Essentially, Archer is a balancing act and it’s dream cast is on the wire. Melding the simplified world of dad’s first time babysitting with a murder mystery and the infinite sadness of growing old and forgotten isn’t easy. Still, through great writing and fantastic voicing, the show plows ahead. There’s a Sea Lab-like disconnect on the show, where the cartoonists play it straight, while everyone else has a good time. Still, the show is far too detached for us to actually care about anyone, yet is almost too funny to care.
But even with so many factors at work, the show puts its best foot forward. The animators, voice actors, and writers all know how to work a scene through hilarious cutaways, outbursts of violence, tricky wordplay, and something not often found on cartoons, silence. Archer is among the most frequently quiet cartoons on TV, using the slow and stern character renderings to inflect confusion, malice, or surprise, which is especially effective when Archer finds out someone doesn’t have a shoemaker. This keeps the show somewhat slow moving, but also interesting. Creator Adam Reed and co. find a place outside of Adult Swim for offbeat humor that’s consistently hilarious, which probably doesn’t shock Archer one bit.
Archer: Season Two comes with a semi-complete host of special features, which play more like spoofs of special features. The first, and among the strangest, is a short called “Archersaurus–Self-Extinction,” which chronicles the hour long rise and fall of a dinosaur cast as Archer in about three-and-a-half minutes.
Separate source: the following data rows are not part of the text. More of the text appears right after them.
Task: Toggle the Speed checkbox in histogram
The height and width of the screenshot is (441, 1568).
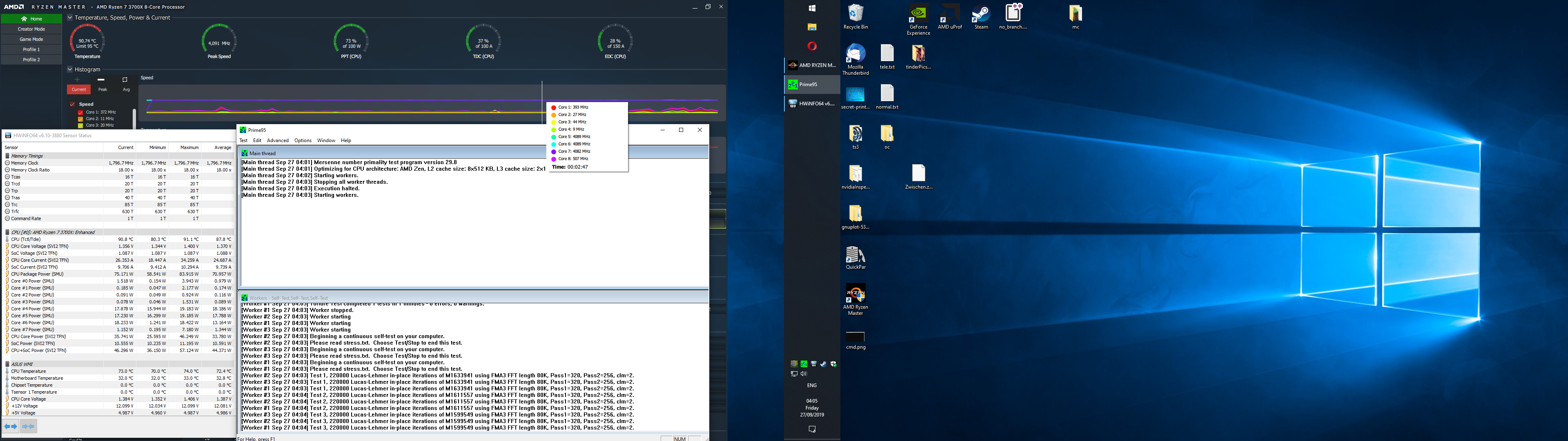Action: point(72,104)
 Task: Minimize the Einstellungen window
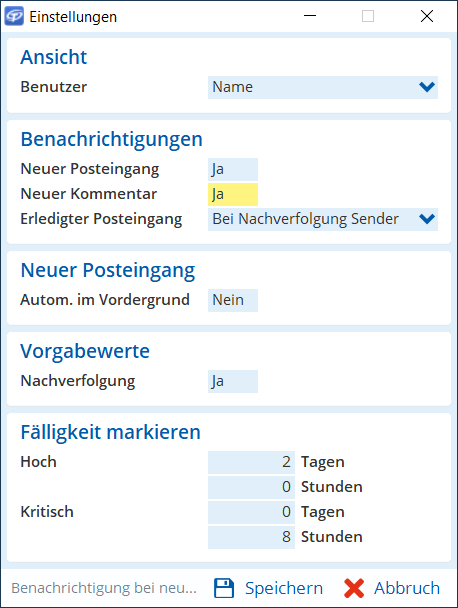click(310, 16)
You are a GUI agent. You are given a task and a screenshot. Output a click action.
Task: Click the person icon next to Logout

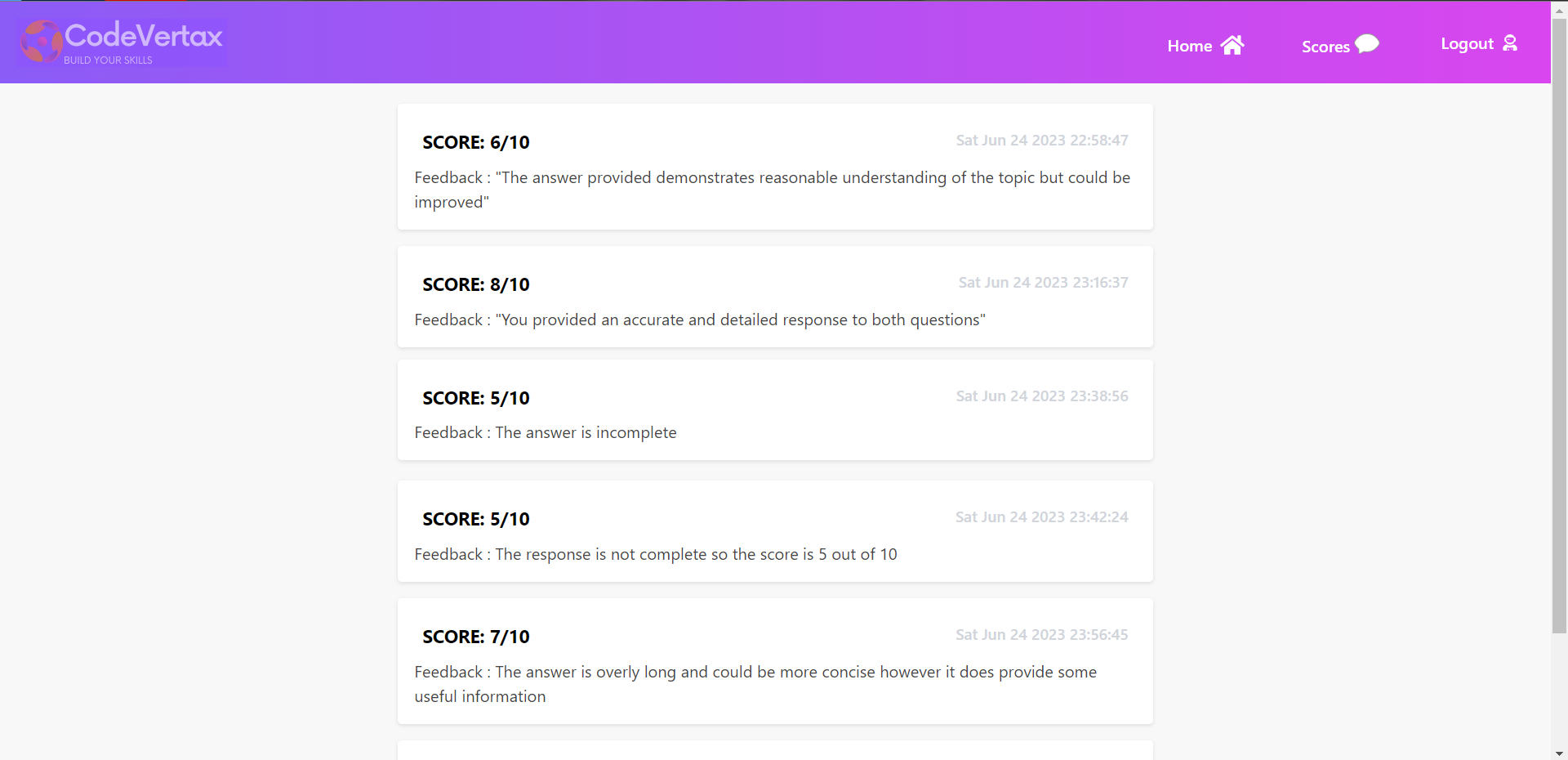click(1511, 43)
In it, the famed Velociraptor recreates the pilot, looks great in a turtleneck, does an advert for something called a “Scotchcooler,” and does heroine with a monkey. It’s riveting. No seriously. As narrated by Amber Nash’s Pam, this is some funny stuff.
Next, there’s “Ask Archer,” a segment where fans can write to the superspy on topics ranging from Burt Reynolds to his possibly not-so-long-lost father to his favorite sandwich fillings. H. Jon Benjamin nails this, invoking Archer’s overbearing charm and supreme ignorance in the best way possible. It’s followed up by a message to the troops from our titular boy in black; though, to less successful results.
The final short is a piece of absurdity appropriately titled “L’espion Mal Fait,” or the bad spy or something. In this bit, Ray accidentally blows up Archer on purpose, leaving the spy about a foot shorter, several waist sizes larger, bearded and bald. Actually, much to the amusement and disgust of his colleagues, he looks a lot H. Jon Benjamin, placing all the abuse he’s usually giving back on him.
Finally, there’s some footage of Adam Reed and the cast at Comic-Com, which is about as close as we come to some behind the scenes access. I guess set visits to a cartoon are impossible, unless they’re filmed before a live studio audience, like The Flintstones. Anyway, the cast makes fun of the moderator and fans. It rules.